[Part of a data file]
########

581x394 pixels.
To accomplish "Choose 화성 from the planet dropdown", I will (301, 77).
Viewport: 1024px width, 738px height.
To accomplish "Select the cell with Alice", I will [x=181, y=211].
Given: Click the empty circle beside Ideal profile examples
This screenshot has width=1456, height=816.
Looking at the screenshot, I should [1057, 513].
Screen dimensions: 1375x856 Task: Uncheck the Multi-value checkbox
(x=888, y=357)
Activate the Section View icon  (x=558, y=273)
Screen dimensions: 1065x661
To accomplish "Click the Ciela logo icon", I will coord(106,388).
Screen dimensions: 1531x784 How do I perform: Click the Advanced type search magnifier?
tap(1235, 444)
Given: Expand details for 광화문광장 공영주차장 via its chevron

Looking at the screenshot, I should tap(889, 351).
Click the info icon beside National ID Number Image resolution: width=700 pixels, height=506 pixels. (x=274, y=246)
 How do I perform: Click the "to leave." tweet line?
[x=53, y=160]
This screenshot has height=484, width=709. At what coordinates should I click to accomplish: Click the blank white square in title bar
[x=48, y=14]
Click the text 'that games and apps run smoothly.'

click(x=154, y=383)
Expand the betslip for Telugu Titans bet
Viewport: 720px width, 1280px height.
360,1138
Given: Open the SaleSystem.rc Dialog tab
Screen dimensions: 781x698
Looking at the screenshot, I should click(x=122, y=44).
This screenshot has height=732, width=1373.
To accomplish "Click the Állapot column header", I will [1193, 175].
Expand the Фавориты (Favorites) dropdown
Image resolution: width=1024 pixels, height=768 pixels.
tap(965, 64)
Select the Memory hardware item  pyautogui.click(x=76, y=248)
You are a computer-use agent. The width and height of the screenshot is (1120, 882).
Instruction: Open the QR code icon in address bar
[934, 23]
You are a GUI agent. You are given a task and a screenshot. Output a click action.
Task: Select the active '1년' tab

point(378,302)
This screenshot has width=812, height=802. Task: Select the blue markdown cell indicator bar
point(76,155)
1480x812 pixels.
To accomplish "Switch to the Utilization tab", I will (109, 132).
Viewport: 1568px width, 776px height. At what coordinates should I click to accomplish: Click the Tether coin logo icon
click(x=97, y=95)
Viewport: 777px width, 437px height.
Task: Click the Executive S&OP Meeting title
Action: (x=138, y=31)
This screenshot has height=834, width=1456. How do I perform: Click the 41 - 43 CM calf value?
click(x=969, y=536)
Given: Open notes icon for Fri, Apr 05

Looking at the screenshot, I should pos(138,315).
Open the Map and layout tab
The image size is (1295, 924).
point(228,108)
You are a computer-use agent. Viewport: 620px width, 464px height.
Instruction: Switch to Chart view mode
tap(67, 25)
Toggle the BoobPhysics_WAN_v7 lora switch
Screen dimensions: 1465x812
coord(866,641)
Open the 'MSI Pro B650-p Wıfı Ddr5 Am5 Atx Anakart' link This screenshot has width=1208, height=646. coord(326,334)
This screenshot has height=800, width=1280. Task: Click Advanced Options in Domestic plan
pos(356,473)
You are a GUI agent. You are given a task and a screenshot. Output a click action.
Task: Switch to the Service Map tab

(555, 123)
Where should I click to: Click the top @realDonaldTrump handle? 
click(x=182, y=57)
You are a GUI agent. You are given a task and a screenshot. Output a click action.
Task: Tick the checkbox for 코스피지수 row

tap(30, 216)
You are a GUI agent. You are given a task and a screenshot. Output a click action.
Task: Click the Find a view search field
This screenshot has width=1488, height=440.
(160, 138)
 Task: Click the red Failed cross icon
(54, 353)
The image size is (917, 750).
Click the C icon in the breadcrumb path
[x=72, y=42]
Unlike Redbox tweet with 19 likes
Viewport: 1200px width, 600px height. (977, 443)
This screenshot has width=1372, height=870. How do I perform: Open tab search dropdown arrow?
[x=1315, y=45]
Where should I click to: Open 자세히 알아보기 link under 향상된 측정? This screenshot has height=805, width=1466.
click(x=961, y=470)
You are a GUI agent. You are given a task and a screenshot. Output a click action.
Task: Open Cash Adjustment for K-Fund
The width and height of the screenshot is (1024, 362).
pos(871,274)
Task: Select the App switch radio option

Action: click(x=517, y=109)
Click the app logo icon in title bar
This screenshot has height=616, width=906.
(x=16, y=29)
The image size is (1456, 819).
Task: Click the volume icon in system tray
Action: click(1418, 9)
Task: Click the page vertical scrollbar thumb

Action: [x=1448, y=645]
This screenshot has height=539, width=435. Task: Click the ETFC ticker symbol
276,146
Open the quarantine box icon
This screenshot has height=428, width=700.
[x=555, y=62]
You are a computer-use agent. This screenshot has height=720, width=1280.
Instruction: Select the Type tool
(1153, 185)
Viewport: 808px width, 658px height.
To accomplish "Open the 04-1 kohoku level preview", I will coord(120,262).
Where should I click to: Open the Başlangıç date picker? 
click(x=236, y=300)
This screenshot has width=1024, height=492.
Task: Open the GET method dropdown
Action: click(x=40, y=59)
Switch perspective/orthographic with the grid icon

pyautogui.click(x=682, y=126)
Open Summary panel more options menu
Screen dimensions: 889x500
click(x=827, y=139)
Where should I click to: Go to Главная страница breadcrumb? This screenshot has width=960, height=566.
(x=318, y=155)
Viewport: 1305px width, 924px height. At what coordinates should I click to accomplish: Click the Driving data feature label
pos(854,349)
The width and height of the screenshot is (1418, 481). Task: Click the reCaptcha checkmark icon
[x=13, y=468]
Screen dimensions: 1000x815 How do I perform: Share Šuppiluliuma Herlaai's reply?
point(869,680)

########

> _Given exercise_
Reproduce every line from the one containing "This screenshot has height=800, width=1280." down to the one containing "[x=555, y=62]", both included, without changing a character.

> _Solution_
This screenshot has height=800, width=1280. Task: Click Advanced Options in Domestic plan
pos(356,473)
You are a GUI agent. You are given a task and a screenshot. Output a click action.
Task: Switch to the Service Map tab

(555, 123)
Where should I click to: Click the top @realDonaldTrump handle? 
click(x=182, y=57)
You are a GUI agent. You are given a task and a screenshot. Output a click action.
Task: Tick the checkbox for 코스피지수 row

tap(30, 216)
You are a GUI agent. You are given a task and a screenshot. Output a click action.
Task: Click the Find a view search field
This screenshot has width=1488, height=440.
(160, 138)
 Task: Click the red Failed cross icon
(54, 353)
The image size is (917, 750).
Click the C icon in the breadcrumb path
[x=72, y=42]
Unlike Redbox tweet with 19 likes
Viewport: 1200px width, 600px height. (977, 443)
This screenshot has width=1372, height=870. How do I perform: Open tab search dropdown arrow?
[x=1315, y=45]
Where should I click to: Open 자세히 알아보기 link under 향상된 측정? This screenshot has height=805, width=1466.
click(x=961, y=470)
You are a GUI agent. You are given a task and a screenshot. Output a click action.
Task: Open Cash Adjustment for K-Fund
The width and height of the screenshot is (1024, 362).
pos(871,274)
Task: Select the App switch radio option

Action: click(x=517, y=109)
Click the app logo icon in title bar
This screenshot has height=616, width=906.
(x=16, y=29)
The image size is (1456, 819).
Task: Click the volume icon in system tray
Action: click(1418, 9)
Task: Click the page vertical scrollbar thumb

Action: [x=1448, y=645]
This screenshot has height=539, width=435. Task: Click the ETFC ticker symbol
276,146
Open the quarantine box icon
This screenshot has height=428, width=700.
[x=555, y=62]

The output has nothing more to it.